_Set problem 1_: In the passage on mediocrity, what is triviality said to be essentially?
_Set problem 2_: Write what follows in the passage on mediocrity, starting after its final sentence.

_Given text_:
The mediocre mind, the mind that is caught in one of the narrow streets of Benaras and lives there, may read; it may pass examinations; it may be socially very active; but it still lives in the narrow little street of its own making. I think it is very important for all of us, the old and the young to see that the mind being so small, whatever effort it makes, whatever struggles it may go through, whatever hopes or fears or longings it may have, they are still small, they are still petty. It is very difficult for most of us to realize that the Gurus, the Masters, the societies, the religions which the petty mind forms, are still petty. It is very difficult to break this pattern of thinking.

Is it not very important while we are young, to have teachers, educators, who are not mediocre? Because, if the educators are dull, weary, are thinking of little things and are caught in their own pettiness, naturally, they cannot help to bring about an atmosphere in which the student can be free and break through the pattern which society has imposed upon people.

I think it is very important to be able to know that one is mediocre, because most of us do not admit we are mediocre, we all think that we have something extraordinary lurking behind, somewhere. But we have to know that we are mediocre, to realize that mediocrity still creates pettiness, and not to act against it. Any action against mediocrity is the action born of mediocrity; to break down mediocrity is still petty, trivial. You see, don't you understand all this? Unfortunately, I speak only in English, but I wish your teachers could help you to understand this. In explaining this to you, their own triviality will break down. The mere explanation will awaken them to their own pettiness, smallness. That is why a small mind cannot love, is not generous, quarrels over trivial things. What is needed in India and elsewhere in the world is not clever people not people with degrees or big positions, but people like you and me who have broken down the triviality of their mind.

Triviality is essentially the thought of oneself. That is what makes the mind trivial, the constant occupation about its own success, about one's own ideals, about one's own desires to become perfect; that is what makes the mind petty because `the me', the self, however much it may expand, is still very small. So, the mind that is occupied is a petty mind; the mind that is constantly thinking about something, worried about its own examination, worried as to whether it will get a job, what the father and mother or teachers or gurus or neighbours or society thinks, is a petty mind. The occupation with these ideas makes for respectability, and the respectable mind, the mediocre mind, is not a happy mind. Please listen to all this.

You know you all want to be respectable, don't you?, to be well thought of by somebody - by your father or by your neighbour or by your society - to do the right thing, and this creates fear; such a mind can never think of anything new. What is needed in this deteriorated world, is a mind that is creative, not inventing, not with capacity. But that creativeness comes when there is no fear, when the mind is not occupied with its own problems. All this requires an atmosphere in which the student is really free, free not to do whatever he likes but free to question, to investigate, to find out, to reason and to go beyond the reason. The student requires a freedom in which he can find out what he really loves to do in life so that he is not forced to do a particular thing which he loathes, which he does not like.

You know that a mediocre mind never revolts; it submits to government, to parental authority; it puts up with anything. I am afraid in a country like this, where there is overpopulation, where livelihood is very very difficult, the pressures of these make us obey, make us submit, and gradually the spirit of revolt, the spirit of discontent is destroyed. A school of this kind should educate a student to have that tremendous discontent right through life, not truly to be satisfied. The discontent begins to find out, becomes really intelligent, if it does not find a channel of satisfaction, of gratification.

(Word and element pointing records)
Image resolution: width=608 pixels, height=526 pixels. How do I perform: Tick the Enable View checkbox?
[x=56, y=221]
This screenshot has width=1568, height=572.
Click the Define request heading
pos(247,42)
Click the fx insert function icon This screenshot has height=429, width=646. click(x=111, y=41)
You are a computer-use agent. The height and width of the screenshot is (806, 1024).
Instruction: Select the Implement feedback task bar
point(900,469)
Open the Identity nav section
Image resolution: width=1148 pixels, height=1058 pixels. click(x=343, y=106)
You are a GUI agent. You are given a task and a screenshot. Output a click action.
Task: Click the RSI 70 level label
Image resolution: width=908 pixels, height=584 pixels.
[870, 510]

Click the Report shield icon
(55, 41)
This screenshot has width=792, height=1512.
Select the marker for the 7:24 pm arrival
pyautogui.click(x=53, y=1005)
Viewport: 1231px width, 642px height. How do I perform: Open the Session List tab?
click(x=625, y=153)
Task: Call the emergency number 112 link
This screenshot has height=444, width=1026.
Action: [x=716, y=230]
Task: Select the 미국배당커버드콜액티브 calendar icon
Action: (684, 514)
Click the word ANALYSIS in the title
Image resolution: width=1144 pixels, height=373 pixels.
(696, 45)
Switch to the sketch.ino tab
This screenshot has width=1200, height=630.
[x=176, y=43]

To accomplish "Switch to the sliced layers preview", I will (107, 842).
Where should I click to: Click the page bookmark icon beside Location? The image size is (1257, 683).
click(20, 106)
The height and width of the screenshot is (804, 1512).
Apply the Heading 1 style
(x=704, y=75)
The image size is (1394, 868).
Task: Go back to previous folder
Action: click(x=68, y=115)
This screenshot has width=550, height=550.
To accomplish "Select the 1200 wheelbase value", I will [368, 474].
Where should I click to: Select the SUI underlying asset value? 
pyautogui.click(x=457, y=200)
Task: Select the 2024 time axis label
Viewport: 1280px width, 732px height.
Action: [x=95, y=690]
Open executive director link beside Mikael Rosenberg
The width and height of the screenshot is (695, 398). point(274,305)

_Final answer 1_: Triviality is essentially the thought of oneself.

_Final answer 2_:
So education is a very complex thing, it is not just going through some classes and passing examinations and getting a job. Education is a life process, a constant uncovering of the whole significance of life. We are not prepared for it. That is why the educator must be educated in order to educate the children. You go through these examinations, get jobs and then what happens to you? You get married, you have children, you are worried, you have little money and you are swallowed up in this whole mass of the average mind. That is what happens to you. All of us who have passed the gates of any University, we just disappear; we do not revolt and create a new society, a new way of thinking, we do not break down the old pattern. Instead of doing that, we just become the average mediocre mind. I think really the function of the school at Rajghat is to break down this mediocrity, so that you can be a different person when you leave here, a creative human being who will create a new world. You see, that requires on the part of the teachers, on the part of the elders, on the part of the parents, a great deal of understanding, a great deal of affection. So, if a school of this kind cannot do that, it has no business to exist. It is very important that all of us - the student, the teacher, the parents, every one of us that comes here - should understand this and create conditions where the petty mind, the small mediocre mind, is transformed so that it can live and be in that creative spirit without fear, with great affection and understanding.

Question: Why do we, boys and girls feel shy of each other?

Krishnamurti: Why do you feel shy? Have you ever seen two sparrows, male and female sparrows, two birds on the window sill, chatter away? They are different, are they not? The male has a black chest and the female has not. One is very shy; the other is very aggressive, it attacks. Have you not noticed it? Obviously a boy and a girl are different, physically. Girls have a different body from the boys', their nerves are different. Perhaps a girl is more sensitive, shy, and the boy is not. A boy is more rough physically; a girl is differently constructed physically from the boy. There is a whole problem behind that, the problem of sex, which is nature's way of creating babies. Nobody tells us of all these things and all the implications. We are allowed to grow wild in this thing, being ignorant of all this; and that is why we feel shy.

Also the Indian society keeps the male, the female and the little children apart. The old people have great many ideas of what is right and what is wrong - that the woman must be kept in the house, the woman is inferior, something to be looked down upon, something to be used, made into a cook and to have children. Naturally, you grow in fear, in apprehension, in nervousness, anxiety, so that you are not a human being at all, but just a dull, hard working woman, that is all. You have no amusement, you do not paint, you do not think, you pass some examinations; they do not mean a thing to you. You become an ordinary woman like the rest and the boy too exactly the same.

Our education generally is the most destructive way of dealing with human beings. We are not treated like human beings, to understand life, to love life, to see the enormous beauty, the richness of existence, to know of death, to know the living thing of life. We are not shown all that. All that we are told is `do' and `don't'. Brutally or aggressively you are beaten, scolded, bullied; and naturally when you grow or when you are young, you are shy. So, the whole problem is never understood because behind it there is fear. Is it not the function of the educator to explain, show all these, so that you as a student understand the difficulties, the subtleties? You can understand the difficulties, the subtleties the immense problems involved in all these things only when there is no fear.

Question: Is it right that fame comes after death?

Krishnamurti: Do you think that the villager who dies will have fame after he dies?

Question: A great man, after he dies, becomes famous and is honoured.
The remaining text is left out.